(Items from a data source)
- Opening Delimiter -

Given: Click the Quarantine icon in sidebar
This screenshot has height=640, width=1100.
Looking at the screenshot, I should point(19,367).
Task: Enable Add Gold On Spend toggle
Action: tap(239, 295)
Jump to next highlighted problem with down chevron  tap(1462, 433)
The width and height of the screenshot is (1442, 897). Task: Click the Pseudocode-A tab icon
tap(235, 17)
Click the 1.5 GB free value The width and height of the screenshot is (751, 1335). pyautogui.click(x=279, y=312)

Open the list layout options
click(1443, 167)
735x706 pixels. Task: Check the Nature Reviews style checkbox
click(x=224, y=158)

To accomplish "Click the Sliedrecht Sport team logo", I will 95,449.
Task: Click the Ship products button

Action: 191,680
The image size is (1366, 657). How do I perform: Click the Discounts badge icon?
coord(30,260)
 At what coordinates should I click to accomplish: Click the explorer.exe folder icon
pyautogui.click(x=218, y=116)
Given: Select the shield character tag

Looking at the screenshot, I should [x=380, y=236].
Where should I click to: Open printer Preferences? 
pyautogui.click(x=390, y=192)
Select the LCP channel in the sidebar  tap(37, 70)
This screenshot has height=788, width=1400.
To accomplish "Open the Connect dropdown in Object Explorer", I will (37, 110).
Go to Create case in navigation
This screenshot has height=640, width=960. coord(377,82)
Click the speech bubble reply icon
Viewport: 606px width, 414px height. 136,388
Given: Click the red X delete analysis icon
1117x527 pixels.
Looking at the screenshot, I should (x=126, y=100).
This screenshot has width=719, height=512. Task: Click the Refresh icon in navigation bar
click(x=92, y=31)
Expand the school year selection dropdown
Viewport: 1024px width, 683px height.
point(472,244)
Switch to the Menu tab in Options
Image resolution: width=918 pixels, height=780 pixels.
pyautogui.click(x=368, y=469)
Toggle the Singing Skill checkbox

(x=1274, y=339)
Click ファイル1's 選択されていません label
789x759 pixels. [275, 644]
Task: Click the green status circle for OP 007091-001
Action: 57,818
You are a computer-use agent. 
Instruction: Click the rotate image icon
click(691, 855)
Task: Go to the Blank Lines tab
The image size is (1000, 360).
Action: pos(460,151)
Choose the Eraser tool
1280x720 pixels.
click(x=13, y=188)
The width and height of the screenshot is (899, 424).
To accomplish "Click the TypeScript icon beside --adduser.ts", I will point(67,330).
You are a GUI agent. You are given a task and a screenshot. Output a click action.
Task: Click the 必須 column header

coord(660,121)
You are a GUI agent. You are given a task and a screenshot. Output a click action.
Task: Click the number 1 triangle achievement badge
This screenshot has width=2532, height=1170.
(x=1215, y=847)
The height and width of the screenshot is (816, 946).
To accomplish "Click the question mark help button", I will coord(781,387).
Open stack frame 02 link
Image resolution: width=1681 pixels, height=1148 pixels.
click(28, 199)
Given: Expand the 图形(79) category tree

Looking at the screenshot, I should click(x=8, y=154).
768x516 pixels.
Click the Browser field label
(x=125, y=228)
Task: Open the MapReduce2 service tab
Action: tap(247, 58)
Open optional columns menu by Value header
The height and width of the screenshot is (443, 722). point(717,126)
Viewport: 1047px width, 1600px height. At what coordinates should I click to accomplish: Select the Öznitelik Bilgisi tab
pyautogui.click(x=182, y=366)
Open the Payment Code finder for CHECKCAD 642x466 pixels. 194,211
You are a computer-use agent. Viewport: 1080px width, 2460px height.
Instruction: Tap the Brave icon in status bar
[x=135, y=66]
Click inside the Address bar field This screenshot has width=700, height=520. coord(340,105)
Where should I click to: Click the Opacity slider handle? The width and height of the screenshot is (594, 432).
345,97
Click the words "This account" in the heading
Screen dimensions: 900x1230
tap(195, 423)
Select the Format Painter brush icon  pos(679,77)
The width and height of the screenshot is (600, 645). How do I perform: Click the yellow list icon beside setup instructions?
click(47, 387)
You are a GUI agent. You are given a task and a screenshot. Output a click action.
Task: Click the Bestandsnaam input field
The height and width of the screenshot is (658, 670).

- Closing Delimiter -

- **To do**: Look through the entries above and quote exactly the lines from the line with "Instruction: Click the rotate image icon" to the line with "The width and height of the screenshot is (899, 424).", counting both of those lines.

- **Answer to the exercise**:
Instruction: Click the rotate image icon
click(691, 855)
Task: Go to the Blank Lines tab
The image size is (1000, 360).
Action: pos(460,151)
Choose the Eraser tool
1280x720 pixels.
click(x=13, y=188)
The width and height of the screenshot is (899, 424).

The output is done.